Action item: Repeat exactly, please, the opening lines of the data below, through and including the line where "Click the Double struck styled preview text" sits.

Exercise data:
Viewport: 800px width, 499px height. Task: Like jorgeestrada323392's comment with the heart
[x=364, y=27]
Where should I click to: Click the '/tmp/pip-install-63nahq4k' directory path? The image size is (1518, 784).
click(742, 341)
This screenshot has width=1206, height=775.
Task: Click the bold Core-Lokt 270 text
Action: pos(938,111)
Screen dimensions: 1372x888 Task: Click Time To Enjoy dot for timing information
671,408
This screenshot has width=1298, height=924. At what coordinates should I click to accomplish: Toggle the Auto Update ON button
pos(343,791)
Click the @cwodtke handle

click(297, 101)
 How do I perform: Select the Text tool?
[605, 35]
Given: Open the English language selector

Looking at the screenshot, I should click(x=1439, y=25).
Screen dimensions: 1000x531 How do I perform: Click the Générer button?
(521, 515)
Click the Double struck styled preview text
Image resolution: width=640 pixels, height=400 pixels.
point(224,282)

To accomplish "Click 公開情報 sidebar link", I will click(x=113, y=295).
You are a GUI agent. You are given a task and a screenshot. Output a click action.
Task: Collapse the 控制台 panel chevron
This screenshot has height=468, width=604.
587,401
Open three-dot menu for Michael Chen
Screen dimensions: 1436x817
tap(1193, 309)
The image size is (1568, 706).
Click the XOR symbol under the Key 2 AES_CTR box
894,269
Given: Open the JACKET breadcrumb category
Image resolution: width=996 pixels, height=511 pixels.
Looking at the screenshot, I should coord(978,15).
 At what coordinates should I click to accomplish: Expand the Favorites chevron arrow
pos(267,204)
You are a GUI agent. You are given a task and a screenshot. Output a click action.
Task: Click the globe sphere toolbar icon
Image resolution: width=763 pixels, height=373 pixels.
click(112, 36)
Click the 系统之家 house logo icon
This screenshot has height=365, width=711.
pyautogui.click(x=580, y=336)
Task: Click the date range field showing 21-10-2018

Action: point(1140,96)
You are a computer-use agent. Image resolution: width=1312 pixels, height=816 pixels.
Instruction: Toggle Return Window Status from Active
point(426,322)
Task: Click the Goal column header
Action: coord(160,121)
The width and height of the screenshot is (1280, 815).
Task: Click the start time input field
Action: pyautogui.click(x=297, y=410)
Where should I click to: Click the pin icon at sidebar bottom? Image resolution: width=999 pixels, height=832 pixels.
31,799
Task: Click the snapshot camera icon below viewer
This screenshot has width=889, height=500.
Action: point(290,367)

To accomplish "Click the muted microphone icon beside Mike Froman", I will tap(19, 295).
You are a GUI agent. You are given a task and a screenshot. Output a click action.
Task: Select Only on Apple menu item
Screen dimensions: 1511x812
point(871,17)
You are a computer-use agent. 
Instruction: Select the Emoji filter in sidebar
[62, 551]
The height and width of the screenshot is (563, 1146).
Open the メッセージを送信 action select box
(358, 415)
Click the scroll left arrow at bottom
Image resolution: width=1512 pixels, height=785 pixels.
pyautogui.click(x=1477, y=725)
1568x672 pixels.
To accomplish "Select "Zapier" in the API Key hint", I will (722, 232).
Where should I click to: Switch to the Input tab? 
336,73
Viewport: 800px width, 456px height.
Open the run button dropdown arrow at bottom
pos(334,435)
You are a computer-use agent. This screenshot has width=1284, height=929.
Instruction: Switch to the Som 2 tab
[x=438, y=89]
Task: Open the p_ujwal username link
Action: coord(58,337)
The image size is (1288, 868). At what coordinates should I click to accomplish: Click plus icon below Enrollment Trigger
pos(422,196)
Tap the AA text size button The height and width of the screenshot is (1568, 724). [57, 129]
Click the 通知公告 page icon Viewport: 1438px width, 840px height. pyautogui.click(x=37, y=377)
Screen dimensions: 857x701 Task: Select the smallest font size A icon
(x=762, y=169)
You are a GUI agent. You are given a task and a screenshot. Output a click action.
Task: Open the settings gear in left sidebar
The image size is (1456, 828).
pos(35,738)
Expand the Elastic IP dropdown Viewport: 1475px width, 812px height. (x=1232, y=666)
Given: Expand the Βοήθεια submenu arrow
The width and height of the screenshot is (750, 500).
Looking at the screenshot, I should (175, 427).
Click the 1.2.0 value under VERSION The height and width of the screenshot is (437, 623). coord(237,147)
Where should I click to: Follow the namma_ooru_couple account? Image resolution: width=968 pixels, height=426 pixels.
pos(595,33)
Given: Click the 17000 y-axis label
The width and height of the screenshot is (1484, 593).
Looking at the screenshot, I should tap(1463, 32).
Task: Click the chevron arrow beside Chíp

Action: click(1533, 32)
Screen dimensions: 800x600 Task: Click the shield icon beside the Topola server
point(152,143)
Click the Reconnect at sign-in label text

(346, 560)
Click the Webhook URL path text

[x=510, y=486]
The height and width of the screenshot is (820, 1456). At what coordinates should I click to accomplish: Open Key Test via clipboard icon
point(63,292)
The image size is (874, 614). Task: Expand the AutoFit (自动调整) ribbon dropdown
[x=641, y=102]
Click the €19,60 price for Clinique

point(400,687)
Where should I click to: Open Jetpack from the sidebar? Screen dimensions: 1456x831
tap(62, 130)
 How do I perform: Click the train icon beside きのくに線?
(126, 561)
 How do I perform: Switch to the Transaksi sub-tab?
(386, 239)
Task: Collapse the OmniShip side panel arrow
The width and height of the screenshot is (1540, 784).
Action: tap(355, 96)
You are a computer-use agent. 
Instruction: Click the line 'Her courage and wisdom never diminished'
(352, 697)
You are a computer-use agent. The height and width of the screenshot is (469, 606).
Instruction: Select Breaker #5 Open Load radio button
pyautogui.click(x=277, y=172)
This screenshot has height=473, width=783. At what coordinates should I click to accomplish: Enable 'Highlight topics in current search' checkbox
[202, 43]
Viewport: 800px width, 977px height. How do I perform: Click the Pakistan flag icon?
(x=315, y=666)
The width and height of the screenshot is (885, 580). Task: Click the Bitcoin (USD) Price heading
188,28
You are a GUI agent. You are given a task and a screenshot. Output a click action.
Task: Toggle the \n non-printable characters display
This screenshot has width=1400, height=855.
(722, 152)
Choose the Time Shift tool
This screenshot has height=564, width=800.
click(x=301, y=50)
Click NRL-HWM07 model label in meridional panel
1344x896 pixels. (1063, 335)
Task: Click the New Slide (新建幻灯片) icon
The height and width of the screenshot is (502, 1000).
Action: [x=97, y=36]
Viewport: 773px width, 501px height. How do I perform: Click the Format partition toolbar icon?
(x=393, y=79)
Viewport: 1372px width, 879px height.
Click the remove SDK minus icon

Finished exercise:
Viewport: 800px width, 499px height. Task: Like jorgeestrada323392's comment with the heart
[x=364, y=27]
Where should I click to: Click the '/tmp/pip-install-63nahq4k' directory path? The image size is (1518, 784).
click(742, 341)
This screenshot has width=1206, height=775.
Task: Click the bold Core-Lokt 270 text
Action: pos(938,111)
Screen dimensions: 1372x888 Task: Click Time To Enjoy dot for timing information
671,408
This screenshot has width=1298, height=924. At what coordinates should I click to accomplish: Toggle the Auto Update ON button
pos(343,791)
Click the @cwodtke handle

click(297, 101)
 How do I perform: Select the Text tool?
[605, 35]
Given: Open the English language selector

Looking at the screenshot, I should click(x=1439, y=25).
Screen dimensions: 1000x531 How do I perform: Click the Générer button?
(521, 515)
Click the Double struck styled preview text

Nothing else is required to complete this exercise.